Sviluppo Sostenibile, economista: “Il cambiamento sta accelerando e i segnali sono allarmanti”

Festival dello Sviluppo Sostenibile: si conclude oggi la più grande manifestazione internazionale sulla sostenibilità

Si conclude oggi il Festival dello Sviluppo Sostenibile di ASviS, la più grande manifestazione internazionale sulla sostenibilità. L’evento ha sottolineato l’urgenza di un impegno forte, generale e condiviso, per cambiare il modello di sviluppo e produrre quella transizione necessaria per garantire la sostenibilità economica, sociale, ambientale e istituzionale e quindi un futuro di benessere a questa e alle nuove generazioni.

La giornata conclusiva del Festival, che si svolgerà oggi alla Camera dei Deputati a partire dalle 14, vedrà la partecipazione speciale di Jeffrey Sachs.

In un’intervista a “La Repubblica”, l’economista statunitense anticipa alcune riflessioni sulla situazione mondiale rispetto al tema portato avanti da ASviS.

Abbiamo superato la soglia di guardia – dichiara Jeffrey Sachs -. Il cambiamento ora sta accelerando e i segnali sono allarmanti. Non so se siamo ad un punto di non ritorno ma è certo che ci stiamo avvicinando a grandi passi. Dobbiamo guardare alla realtà: Donald Trump è impreparato e mentalmente instabile; nulla di quel che dice ha senso”.

Parlerà “dell’ltalia e del ruolo centrale che potrebbe avere in un’Europa più unita e forte. Abbiamo un disperato bisogno di un’Europa forte e di un Paese come il vostro se vogliamo prendere la giusta direzione –continua Sachs-. Dovreste però smettere di protestare e guidare invece Bruxelles verso un vero cambiamento. Costruendo le giuste infrastrutture a livello europeo, potreste divenire uno dei primi produttori di energia solare.

L’Europa, – spiega Sachs – economia più ricca sia della Cina sia degli Stati Uniti, non ha brillato per lungimiranza. Prenda la produzione di batterie elettriche, che svolgeranno un ruolo essenziale nella mobilità del prossimo futuro. Le tecnologie migliori e la produzione sono in Giappone, Corea e in Cina. La dipendenza dal pozzi di petrolio del Medio Oriente sarà presto sostituita da quella della forniture cinesi. Avreste dovuto fondare una Airbus della mobilità elettrica, perché un’operazione simile può esser fatta solo a livello europeo. Avete aziende brillanti nel campo energetico, ma sono poco sostenute e non collaborano abbastanza. Tutto ciò accade mentre i costruttori di automobili annunciano uno dopo l’altro che smetteranno di produrre veicoli tradizionali. E pensare che potreste svolgere un ruolo fondamentale anche collaborando con la Cina e spingendola a sua volta a cambiare”.
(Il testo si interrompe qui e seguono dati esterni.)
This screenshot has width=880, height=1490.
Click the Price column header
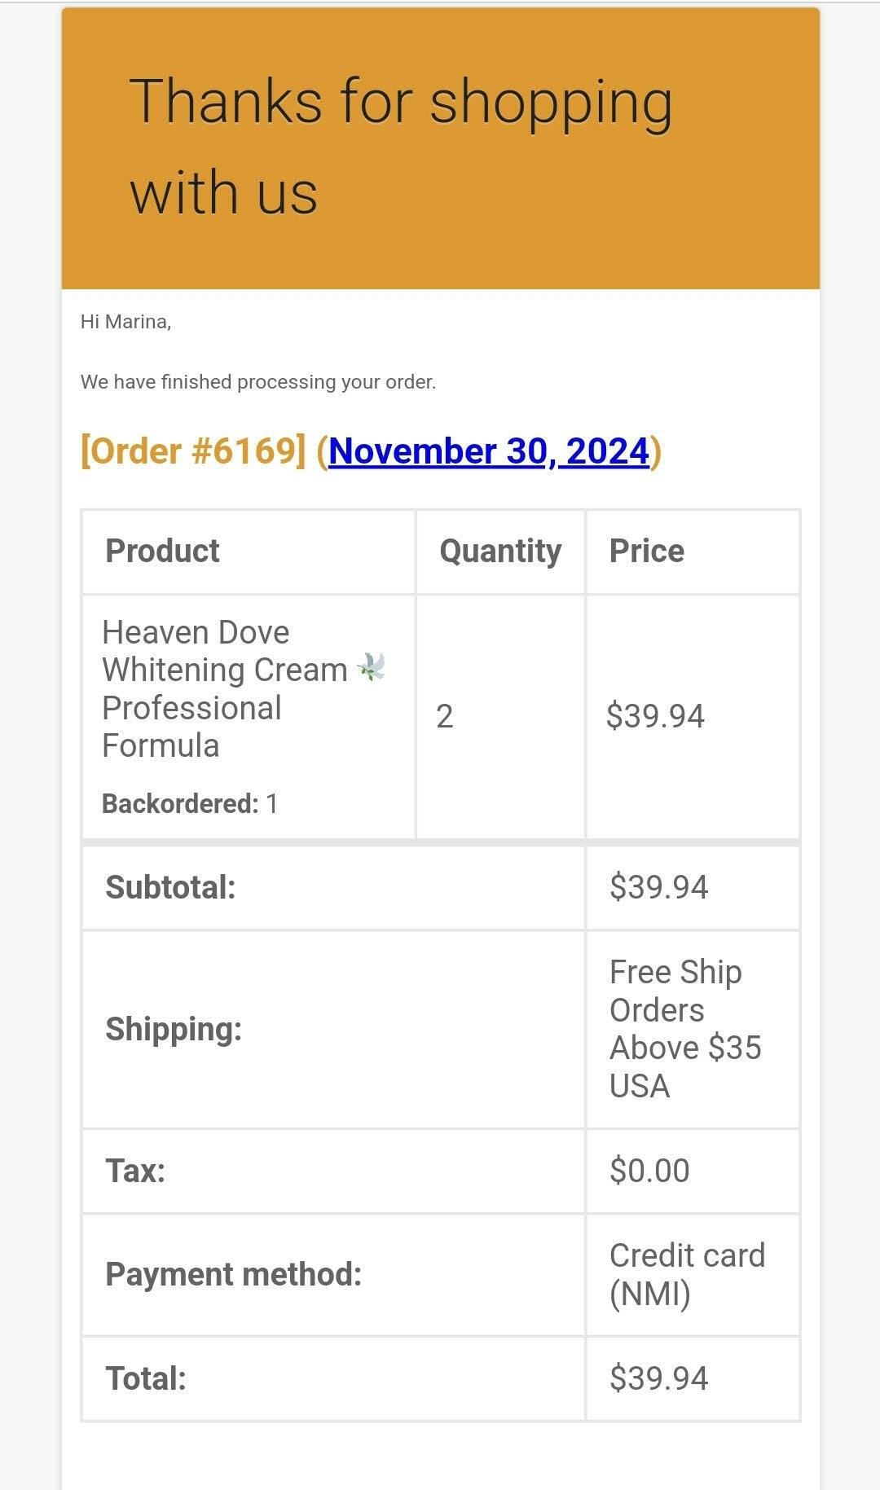(x=647, y=552)
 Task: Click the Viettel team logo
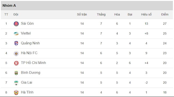coord(16,34)

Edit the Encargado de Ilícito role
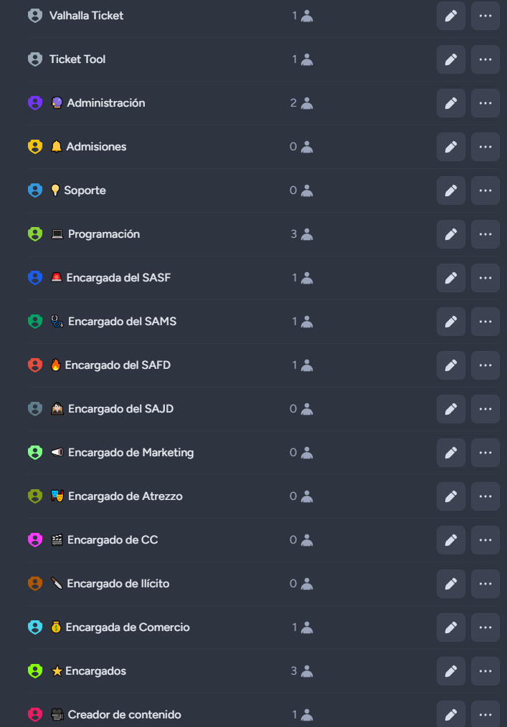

In Francia il dissenso è stato provocato dall’aumento del prezzo del carburante dovuto al carbon tax. “Un errore strategico del presidente Macron. Per questo parlavo di infrastrutture: è necessario prima creare un’alternativa a basso costo ai mezzi a benzina e solo dopo scoraggiare l’uso del carburante. Eppure, malgrado la Francia, in Germania i verdi hanno ottenuto un ottimo risultato alle ultime elezioni. In generale credo che l’Italia e l’Europa siano ad un bivio: devono decidere da quale parte della storia vogliono stare. Se abdicare alla paura e farsi sedurre dalla sirene dei vari Donald Trump o riprendere in mano la situazione correggendo gli errori macroscopici fatti fino ad oggi”.